Discrete Copula Diffusion

Anji Liu,Oliver Broadrick,Mathias Niepert,Guy Van den Broeck
2024-10-03
Abstract:Discrete diffusion models have recently shown significant progress in modeling complex data, such as natural languages and DNA sequences. However, unlike diffusion models for continuous data, which can generate high-quality samples in just a few denoising steps, modern discrete diffusion models still require hundreds or even thousands of denoising steps to perform well. In this paper, we identify a fundamental limitation that prevents discrete diffusion models from achieving strong performance with fewer steps -- they fail to capture dependencies between output variables at each denoising step. To address this issue, we provide a formal explanation and introduce a general approach to supplement the missing dependency information by incorporating another deep generative model, termed the copula model. Our method does not require fine-tuning either the diffusion model or the copula model, yet it enables high-quality sample generation with significantly fewer denoising steps. When we apply this approach to autoregressive copula models, the combined model outperforms both models individually in unconditional and conditional text generation. Specifically, the hybrid model achieves better (un)conditional text generation using 8 to 32 times fewer denoising steps than the diffusion model alone. In addition to presenting an effective discrete diffusion generation algorithm, this paper emphasizes the importance of modeling inter-variable dependencies in discrete diffusion.
Machine Learning
What problem does this paper attempt to address?

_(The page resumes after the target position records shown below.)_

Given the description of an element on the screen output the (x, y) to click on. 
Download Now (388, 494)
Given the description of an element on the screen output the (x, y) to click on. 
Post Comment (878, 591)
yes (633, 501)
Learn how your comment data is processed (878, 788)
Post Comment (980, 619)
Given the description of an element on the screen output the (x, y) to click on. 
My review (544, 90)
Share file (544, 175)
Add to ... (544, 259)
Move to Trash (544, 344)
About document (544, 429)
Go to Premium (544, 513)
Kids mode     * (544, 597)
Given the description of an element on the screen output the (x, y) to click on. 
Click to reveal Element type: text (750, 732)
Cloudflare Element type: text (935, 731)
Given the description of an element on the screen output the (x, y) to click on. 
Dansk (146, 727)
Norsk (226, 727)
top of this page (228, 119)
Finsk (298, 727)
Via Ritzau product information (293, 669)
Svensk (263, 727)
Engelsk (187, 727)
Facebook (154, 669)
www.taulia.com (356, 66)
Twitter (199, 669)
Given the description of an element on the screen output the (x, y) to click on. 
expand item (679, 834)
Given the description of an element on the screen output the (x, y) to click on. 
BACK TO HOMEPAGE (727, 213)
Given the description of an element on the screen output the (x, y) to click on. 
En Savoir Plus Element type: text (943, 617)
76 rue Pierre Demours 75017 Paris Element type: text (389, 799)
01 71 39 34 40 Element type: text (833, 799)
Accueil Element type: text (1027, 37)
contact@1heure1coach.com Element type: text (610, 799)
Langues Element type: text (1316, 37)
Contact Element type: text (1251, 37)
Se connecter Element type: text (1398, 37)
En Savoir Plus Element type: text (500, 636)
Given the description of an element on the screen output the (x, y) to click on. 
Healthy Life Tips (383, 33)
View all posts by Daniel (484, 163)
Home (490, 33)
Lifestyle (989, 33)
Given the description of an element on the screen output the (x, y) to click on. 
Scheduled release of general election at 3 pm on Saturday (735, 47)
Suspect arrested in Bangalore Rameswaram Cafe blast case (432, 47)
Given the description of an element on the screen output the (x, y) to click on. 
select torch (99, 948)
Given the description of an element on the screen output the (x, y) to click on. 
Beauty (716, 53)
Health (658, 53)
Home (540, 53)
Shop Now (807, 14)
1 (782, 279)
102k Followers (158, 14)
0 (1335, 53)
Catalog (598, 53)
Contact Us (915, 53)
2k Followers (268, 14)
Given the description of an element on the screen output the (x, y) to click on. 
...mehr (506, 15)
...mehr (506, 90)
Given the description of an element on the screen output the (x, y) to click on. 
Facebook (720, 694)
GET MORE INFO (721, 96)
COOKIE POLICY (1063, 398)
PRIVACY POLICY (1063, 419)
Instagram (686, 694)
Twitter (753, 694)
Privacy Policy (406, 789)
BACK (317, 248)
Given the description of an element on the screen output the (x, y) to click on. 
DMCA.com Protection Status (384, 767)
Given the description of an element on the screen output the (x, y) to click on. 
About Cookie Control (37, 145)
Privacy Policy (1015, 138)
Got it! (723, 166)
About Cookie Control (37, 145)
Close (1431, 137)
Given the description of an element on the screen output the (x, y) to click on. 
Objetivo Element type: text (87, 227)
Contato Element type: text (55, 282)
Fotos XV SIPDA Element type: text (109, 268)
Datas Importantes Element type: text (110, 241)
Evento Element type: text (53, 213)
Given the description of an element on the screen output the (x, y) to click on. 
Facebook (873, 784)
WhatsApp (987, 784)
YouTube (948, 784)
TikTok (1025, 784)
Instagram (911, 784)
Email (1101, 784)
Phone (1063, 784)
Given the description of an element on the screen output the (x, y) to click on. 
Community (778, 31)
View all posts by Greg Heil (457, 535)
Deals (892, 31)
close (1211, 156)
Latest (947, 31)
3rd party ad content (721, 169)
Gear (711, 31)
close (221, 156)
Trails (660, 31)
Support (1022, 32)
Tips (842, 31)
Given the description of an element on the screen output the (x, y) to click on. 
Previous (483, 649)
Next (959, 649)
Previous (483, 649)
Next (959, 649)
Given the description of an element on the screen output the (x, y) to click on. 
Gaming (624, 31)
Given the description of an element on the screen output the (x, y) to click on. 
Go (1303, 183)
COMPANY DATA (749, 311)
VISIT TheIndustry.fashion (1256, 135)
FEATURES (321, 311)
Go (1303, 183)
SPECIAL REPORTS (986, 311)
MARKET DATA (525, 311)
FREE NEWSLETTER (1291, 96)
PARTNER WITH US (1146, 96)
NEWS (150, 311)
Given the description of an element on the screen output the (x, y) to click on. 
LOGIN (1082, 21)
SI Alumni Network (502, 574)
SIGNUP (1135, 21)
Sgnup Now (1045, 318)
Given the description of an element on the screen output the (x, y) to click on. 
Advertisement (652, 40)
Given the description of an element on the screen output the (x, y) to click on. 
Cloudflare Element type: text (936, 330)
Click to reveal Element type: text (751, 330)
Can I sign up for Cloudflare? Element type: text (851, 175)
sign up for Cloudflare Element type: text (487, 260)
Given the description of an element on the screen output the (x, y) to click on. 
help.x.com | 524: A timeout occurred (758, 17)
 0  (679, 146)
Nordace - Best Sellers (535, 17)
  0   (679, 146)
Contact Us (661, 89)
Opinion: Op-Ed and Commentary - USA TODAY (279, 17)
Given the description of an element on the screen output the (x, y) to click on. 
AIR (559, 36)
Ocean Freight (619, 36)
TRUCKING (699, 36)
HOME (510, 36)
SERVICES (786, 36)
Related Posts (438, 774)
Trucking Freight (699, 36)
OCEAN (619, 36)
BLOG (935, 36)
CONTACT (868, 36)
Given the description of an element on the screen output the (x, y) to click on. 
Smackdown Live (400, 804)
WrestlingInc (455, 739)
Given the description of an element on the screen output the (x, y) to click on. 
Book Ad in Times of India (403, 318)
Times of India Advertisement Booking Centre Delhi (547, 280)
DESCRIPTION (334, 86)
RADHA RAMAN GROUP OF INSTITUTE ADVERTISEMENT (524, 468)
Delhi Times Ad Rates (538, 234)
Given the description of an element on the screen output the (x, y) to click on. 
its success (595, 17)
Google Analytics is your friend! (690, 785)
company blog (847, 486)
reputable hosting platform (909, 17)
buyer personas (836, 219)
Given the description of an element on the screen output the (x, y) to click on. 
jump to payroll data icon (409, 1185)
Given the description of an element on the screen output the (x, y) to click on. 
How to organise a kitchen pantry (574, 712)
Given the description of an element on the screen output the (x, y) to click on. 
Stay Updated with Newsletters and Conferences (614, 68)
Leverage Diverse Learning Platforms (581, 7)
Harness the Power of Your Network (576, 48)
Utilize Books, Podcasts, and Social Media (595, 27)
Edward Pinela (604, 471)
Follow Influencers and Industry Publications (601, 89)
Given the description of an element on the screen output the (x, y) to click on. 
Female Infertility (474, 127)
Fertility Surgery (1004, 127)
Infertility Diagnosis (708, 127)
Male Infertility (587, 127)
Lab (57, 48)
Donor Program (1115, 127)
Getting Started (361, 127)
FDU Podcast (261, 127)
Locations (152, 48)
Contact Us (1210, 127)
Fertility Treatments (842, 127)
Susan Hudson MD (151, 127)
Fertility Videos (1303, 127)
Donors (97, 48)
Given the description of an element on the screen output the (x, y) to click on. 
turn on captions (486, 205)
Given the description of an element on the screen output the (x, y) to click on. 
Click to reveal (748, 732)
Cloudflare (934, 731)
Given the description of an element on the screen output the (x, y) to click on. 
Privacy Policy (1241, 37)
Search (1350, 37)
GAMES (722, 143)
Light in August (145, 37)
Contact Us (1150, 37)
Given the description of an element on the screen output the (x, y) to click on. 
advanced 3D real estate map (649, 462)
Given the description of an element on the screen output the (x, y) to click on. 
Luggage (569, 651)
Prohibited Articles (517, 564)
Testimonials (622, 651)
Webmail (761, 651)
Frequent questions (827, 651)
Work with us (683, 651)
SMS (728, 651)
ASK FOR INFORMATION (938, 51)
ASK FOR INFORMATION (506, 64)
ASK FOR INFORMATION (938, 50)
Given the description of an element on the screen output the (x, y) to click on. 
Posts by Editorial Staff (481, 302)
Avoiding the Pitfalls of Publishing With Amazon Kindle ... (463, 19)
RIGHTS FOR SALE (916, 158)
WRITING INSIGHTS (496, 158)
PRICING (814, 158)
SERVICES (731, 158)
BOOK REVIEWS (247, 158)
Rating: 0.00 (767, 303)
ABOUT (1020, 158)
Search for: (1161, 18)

The paper attempts to address the issue of excessive denoising steps required to generate high-quality samples in discrete diffusion models. Specifically, compared to continuous data diffusion models, existing discrete diffusion models require hundreds or even thousands of denoising steps to produce high-quality samples. The paper points out that the root cause of this phenomenon is that these models fail to capture the dependencies between output variables in each denoising step. Therefore, the authors propose a new approach by introducing another deep generative model (referred to as the copula model) to supplement the missing dependency information, thereby achieving high-quality sample generation with fewer denoising steps. This method does not require fine-tuning of either the diffusion model or the copula model, yet it can generate high-quality samples with significantly reduced denoising steps. Moreover, when this method is applied to autoregressive copula models, the combined model outperforms either model used alone in both unconditional and conditional text generation tasks. Specifically, with 8 to 32 times fewer denoising steps, the hybrid model achieves better (un)conditional text generation results.